EXERCISES TO COMPLETE:
• a. In the forum thread on fire station kitchen exhaust, output the passage from "I have seen" up to and including "the appliance manufacture.".
• b. In the forum thread on fire station kitchen exhaust, which table in the 2015 IBC does Mark K point to?
• c. Write the next part of the forum thread on fire station kitchen exhaust, picking up from where it stops.

[start of READING TEXT]

# new fire station: domestic or commercial kitchen exhuast required



## Tim Mailloux (Aug 9, 2018)

I am working on a new fire station with barracks in MA, the state code is based on the 2015 IBC with state amendments. The building is going to be type 2B construction, fully sprinklered, non separated mixed use B, R-2, A-3 & S-2.

Seeing how the station will have sleeping barracks we are providing a large kitchen with high end commercial grade appliances so the fire fighters can cook shift meals. We are trying to determine if we can get away with a domestic exhaust hood (IMC 505) or if we needs a commercial kitchen hood over the range (IMC 506 & 507). This kitchen will only be used by the fire fighters to prepare food for the fire fighters, which leads me to believe a domestic kitchen exhaust per IMC section 505 is acceptable. But the IMC definition of Commercial Kitchen Equipment muddies the waters:



*COMMERCIAL COOKING APPLIANCES*. Appliances used in a commercial food service establishment for heating or cooking food and which produce grease vapors, steam, fumes, smoke or odors that are required to be removed

through a local exhaust ventilation system. Such appliances include deep fat fryers; upright broilers; griddles; broilers; steam-jacketed kettles; hot-top ranges; under-fired broilers (charbroilers); ovens; barbecues; rotisseries; and similar appliances. _For the purpose of this definition, a food service establishment shall include any building or a portion thereof used for the preparation and serving of food._



Thoughts?


----------



## ADAguy (Aug 9, 2018)

Is this considered a critical services facility for use during local or state emergencies? Most states Firehouses are and available for use in support of disasters. Consider using commercial for long term durability too.


----------



## mark handler (Aug 9, 2018)

Commercial appliances; commercial hood.


----------



## Tim Mailloux (Aug 9, 2018)

ADAguy said:


> Is this considered a critical services facility for use during local or state emergencies? Most states Firehouses are and available for use in support of disasters. Consider using commercial for long term durability too.



The station has not been designed to be used as an emergency shelter.


----------



## cda (Aug 9, 2018)

This is an AHJ call

I have seen it go both ways.

In my vast opinion they should have a type I hood and extinguishing system.


----------



## mark handler (Aug 9, 2018)

Check with the appliance manufacture.
Listing information.


----------



## Mark K (Aug 9, 2018)

The IBC does not use the term critical facility but it does use the term essential facility.  Look at table 1604.5 in the 2015 IBC.  A fire station is clearly an essential facility.

But the question is whether the fact that this is an essential facility requires a commercial exhaust.  Does the code compel.

This is not a commercial food establishment and is no different than a large family that has commercial grade appliances.


----------



## cda (Aug 9, 2018)

[end of READING TEXT]
[start of LISTED ENTRIES]

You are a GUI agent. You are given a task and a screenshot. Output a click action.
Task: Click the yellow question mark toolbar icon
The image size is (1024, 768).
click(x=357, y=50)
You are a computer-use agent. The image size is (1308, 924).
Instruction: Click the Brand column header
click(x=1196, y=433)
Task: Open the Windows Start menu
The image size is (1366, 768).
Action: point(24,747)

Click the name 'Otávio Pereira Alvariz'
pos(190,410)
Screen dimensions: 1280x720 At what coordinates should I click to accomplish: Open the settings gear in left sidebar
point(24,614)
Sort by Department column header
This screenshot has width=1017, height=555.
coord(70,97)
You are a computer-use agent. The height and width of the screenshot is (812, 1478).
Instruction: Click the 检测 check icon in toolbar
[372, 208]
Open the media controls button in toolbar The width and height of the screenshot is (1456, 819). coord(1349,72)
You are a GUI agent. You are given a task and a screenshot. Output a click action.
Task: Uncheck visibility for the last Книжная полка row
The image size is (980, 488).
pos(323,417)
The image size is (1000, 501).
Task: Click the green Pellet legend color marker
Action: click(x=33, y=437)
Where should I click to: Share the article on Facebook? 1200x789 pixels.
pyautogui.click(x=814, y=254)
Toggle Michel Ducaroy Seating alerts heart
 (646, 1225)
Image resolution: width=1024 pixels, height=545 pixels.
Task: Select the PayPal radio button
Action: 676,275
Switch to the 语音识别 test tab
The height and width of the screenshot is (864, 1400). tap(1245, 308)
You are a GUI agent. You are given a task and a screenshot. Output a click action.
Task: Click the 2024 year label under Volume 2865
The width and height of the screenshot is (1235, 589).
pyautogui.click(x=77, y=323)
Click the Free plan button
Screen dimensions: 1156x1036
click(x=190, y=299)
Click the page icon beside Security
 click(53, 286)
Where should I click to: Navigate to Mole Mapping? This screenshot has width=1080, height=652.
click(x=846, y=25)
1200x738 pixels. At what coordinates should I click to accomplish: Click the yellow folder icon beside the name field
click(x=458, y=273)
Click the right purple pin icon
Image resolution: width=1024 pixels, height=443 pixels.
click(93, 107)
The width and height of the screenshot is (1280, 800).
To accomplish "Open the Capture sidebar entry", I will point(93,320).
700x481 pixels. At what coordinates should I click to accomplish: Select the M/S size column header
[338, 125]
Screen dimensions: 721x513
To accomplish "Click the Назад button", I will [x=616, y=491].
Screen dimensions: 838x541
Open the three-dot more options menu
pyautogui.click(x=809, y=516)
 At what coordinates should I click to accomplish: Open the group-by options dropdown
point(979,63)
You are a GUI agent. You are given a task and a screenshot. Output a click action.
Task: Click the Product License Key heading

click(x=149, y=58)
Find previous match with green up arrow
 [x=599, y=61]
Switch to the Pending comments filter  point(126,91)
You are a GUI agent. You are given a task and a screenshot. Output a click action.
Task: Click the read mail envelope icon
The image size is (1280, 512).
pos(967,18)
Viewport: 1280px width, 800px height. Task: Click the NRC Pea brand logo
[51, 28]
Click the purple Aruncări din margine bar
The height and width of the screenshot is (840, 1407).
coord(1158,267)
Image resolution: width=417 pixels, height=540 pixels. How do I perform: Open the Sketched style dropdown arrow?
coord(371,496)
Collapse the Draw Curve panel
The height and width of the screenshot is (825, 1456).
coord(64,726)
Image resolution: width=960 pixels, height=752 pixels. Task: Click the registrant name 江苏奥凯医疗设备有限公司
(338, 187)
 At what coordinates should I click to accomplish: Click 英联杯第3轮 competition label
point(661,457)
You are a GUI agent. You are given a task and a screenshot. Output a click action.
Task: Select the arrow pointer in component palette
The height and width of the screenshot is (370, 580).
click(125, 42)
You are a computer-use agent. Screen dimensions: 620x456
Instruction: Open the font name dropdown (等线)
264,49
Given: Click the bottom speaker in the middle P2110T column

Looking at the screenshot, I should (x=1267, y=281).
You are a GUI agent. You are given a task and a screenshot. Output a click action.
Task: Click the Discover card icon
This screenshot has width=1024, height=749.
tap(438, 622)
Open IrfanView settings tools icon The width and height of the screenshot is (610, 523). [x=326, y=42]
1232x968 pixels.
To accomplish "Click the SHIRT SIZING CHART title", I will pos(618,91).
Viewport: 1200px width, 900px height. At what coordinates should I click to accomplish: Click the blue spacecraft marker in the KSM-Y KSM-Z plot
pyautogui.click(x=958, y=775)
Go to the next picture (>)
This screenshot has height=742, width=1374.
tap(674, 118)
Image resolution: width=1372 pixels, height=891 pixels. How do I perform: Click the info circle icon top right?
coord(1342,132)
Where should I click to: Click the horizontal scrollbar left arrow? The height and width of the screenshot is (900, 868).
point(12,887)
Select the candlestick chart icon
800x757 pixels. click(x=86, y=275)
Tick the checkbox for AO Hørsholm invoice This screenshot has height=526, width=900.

[end of LISTED ENTRIES]

ANSWERS FOR THE TASKS:
• a.
I have seen it go both ways.

In my vast opinion they should have a type I hood and extinguishing system.


----------



## mark handler (Aug 9, 2018)

Check with the appliance manufacture.

• b. Table 1604.5

• c.
It is a facility regulated under IBC, IMC, IFC

And a few more alaphbets

But not
IRC


----------



## mtlogcabin (Aug 9, 2018)

A Fire House is not a commercial food establishment, however hood is required and the btu's that come off of a commercial stove top may not be able to be handled by a residential exhaust hood. The mechanical engineer should spec out what will be required. 
A Type I hood's primary function is grease capture and removal this is not usually an issue in a firehouse where the crew prepares their own meals.
I would ask for a heat detector to shut off the fuel source in the event the appliances are left on after a call out or put in a residential greenheck suppression system
You can get them up to 550 cfm exhuast rate

http://www.greenheck.com/media/pdf/catalogs/FireReady00.KIT.1014R1.pdf


----------



## cda (Aug 9, 2018)

Well a hood is not just required in

Commercial food establishments


This subject has been beaten on before

Up to the ahj


----------



## jwilly3879 (Aug 9, 2018)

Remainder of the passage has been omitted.